• [REQUEST]: Rewrite the entries from the line containing "What do you see at coordinates (171, 870)" through the line containing "Search is located at coordinates (611, 95).", changing "Image resolution" to "Screen resolution" and leaving everything else unchanged.

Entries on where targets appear
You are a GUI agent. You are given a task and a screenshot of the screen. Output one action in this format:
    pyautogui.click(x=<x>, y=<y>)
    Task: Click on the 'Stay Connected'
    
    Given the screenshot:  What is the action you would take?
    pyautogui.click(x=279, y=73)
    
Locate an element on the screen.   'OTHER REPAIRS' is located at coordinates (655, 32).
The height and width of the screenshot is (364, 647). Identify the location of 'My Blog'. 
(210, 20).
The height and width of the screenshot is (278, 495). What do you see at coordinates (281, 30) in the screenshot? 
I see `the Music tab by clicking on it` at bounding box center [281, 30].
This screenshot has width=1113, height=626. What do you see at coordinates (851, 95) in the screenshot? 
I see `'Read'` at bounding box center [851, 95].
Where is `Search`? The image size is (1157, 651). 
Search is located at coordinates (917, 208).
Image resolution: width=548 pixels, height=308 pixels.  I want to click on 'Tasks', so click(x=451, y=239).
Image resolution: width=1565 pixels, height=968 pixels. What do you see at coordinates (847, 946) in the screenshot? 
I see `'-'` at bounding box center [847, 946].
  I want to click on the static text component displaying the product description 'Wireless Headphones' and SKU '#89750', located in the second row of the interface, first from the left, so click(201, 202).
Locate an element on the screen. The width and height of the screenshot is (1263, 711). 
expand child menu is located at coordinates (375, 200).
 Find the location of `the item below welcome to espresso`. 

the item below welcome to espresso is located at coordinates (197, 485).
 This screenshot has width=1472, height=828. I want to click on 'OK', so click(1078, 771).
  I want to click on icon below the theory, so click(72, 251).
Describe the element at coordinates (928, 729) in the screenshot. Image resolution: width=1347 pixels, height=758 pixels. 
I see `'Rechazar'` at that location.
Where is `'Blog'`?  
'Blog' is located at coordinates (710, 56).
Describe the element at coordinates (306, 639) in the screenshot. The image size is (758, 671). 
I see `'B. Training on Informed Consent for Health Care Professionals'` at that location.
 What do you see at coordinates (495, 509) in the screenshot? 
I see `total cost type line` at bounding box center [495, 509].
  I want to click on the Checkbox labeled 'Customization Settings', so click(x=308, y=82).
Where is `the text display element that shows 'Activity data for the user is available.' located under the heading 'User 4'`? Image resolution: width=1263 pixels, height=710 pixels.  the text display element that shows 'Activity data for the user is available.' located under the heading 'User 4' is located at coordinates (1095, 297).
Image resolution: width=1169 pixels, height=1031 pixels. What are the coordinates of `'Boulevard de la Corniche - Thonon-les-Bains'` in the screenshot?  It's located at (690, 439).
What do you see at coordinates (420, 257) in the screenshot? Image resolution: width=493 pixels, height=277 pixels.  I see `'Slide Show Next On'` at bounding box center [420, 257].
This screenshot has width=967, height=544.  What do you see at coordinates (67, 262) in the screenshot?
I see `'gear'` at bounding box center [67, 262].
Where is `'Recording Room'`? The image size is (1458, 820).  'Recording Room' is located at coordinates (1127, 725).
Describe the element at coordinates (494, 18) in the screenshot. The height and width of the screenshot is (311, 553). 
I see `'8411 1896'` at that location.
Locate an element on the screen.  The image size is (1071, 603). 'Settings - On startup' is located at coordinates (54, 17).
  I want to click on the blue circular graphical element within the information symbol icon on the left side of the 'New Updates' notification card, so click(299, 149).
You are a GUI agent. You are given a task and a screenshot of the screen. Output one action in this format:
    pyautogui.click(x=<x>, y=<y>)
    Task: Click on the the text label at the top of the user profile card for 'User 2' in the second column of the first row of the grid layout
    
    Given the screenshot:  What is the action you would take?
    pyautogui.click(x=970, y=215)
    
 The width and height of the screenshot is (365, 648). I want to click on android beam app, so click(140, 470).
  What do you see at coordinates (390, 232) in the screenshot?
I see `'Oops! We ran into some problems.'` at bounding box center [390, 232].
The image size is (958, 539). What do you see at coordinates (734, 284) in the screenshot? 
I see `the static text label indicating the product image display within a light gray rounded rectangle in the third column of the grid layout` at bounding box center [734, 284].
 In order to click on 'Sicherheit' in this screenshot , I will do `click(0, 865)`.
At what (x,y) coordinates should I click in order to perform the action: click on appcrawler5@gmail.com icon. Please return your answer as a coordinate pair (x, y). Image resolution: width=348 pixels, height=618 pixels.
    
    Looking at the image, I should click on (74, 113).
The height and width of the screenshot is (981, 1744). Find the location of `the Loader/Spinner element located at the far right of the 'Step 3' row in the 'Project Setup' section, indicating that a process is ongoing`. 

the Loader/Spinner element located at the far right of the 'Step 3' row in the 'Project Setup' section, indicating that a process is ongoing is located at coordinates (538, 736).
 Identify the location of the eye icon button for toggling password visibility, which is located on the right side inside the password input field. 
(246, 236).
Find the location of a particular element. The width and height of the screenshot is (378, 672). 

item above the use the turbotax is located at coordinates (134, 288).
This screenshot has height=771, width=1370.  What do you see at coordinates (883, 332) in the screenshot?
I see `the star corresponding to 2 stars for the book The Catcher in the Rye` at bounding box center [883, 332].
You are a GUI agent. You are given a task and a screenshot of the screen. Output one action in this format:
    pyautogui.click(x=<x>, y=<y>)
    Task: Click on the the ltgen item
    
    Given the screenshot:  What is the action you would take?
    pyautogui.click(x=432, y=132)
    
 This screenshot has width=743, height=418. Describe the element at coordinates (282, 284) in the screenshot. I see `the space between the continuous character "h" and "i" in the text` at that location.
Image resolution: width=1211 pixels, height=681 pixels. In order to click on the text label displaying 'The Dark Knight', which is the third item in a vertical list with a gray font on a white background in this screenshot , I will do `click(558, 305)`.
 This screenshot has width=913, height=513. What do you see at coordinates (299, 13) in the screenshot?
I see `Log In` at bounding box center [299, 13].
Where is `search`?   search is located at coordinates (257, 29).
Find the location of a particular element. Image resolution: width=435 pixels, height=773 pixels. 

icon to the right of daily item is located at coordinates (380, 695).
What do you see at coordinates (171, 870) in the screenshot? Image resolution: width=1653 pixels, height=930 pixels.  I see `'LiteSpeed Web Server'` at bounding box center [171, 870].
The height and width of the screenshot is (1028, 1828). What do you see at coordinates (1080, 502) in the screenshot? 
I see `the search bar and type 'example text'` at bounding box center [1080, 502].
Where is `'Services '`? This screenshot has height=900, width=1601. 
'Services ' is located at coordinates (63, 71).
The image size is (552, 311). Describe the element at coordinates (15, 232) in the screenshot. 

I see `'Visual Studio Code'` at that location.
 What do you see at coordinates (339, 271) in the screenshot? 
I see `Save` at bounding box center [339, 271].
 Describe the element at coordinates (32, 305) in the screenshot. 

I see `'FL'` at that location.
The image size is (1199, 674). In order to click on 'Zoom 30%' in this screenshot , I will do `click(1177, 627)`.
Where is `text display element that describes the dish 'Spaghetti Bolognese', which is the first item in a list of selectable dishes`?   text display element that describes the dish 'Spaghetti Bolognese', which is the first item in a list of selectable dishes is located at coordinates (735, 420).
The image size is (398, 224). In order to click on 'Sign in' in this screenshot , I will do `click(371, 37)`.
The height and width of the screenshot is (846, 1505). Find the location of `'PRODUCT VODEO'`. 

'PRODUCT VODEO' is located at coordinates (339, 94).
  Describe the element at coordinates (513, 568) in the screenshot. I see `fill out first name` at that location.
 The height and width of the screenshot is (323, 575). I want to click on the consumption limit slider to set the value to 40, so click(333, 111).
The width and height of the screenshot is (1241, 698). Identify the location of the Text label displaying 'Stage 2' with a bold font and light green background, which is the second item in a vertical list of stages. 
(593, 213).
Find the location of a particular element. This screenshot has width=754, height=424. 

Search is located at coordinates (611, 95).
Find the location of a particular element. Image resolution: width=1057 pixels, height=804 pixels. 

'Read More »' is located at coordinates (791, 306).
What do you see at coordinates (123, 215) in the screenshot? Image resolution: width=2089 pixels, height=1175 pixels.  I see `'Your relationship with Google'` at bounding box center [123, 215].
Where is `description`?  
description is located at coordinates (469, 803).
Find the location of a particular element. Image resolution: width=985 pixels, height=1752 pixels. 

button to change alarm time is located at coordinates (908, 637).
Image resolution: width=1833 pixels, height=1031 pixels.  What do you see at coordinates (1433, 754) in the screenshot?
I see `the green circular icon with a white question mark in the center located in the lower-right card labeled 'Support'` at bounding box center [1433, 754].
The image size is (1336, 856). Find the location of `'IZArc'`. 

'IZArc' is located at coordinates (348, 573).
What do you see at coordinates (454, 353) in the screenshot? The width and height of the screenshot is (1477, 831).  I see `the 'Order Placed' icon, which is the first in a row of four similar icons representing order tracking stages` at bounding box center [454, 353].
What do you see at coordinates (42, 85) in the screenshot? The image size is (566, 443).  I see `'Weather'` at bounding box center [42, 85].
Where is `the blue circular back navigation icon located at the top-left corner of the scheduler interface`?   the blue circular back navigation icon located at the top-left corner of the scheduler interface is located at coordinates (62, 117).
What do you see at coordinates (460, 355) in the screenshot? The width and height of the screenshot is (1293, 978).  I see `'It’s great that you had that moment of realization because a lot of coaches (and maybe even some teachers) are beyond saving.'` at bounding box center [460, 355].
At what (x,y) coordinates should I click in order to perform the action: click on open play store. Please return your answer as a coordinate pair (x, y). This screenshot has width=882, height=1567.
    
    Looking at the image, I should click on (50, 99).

• [WRITTEN REPLY]:
What do you see at coordinates (171, 870) in the screenshot? Screen resolution: width=1653 pixels, height=930 pixels.  I see `'LiteSpeed Web Server'` at bounding box center [171, 870].
The height and width of the screenshot is (1028, 1828). What do you see at coordinates (1080, 502) in the screenshot? 
I see `the search bar and type 'example text'` at bounding box center [1080, 502].
Where is `'Services '`? This screenshot has height=900, width=1601. 
'Services ' is located at coordinates (63, 71).
The image size is (552, 311). Describe the element at coordinates (15, 232) in the screenshot. 

I see `'Visual Studio Code'` at that location.
 What do you see at coordinates (339, 271) in the screenshot? 
I see `Save` at bounding box center [339, 271].
 Describe the element at coordinates (32, 305) in the screenshot. 

I see `'FL'` at that location.
The image size is (1199, 674). In order to click on 'Zoom 30%' in this screenshot , I will do `click(1177, 627)`.
Where is `text display element that describes the dish 'Spaghetti Bolognese', which is the first item in a list of selectable dishes`?   text display element that describes the dish 'Spaghetti Bolognese', which is the first item in a list of selectable dishes is located at coordinates (735, 420).
The image size is (398, 224). In order to click on 'Sign in' in this screenshot , I will do `click(371, 37)`.
The height and width of the screenshot is (846, 1505). Find the location of `'PRODUCT VODEO'`. 

'PRODUCT VODEO' is located at coordinates (339, 94).
  Describe the element at coordinates (513, 568) in the screenshot. I see `fill out first name` at that location.
 The height and width of the screenshot is (323, 575). I want to click on the consumption limit slider to set the value to 40, so click(333, 111).
The width and height of the screenshot is (1241, 698). Identify the location of the Text label displaying 'Stage 2' with a bold font and light green background, which is the second item in a vertical list of stages. 
(593, 213).
Find the location of a particular element. This screenshot has width=754, height=424. 

Search is located at coordinates (611, 95).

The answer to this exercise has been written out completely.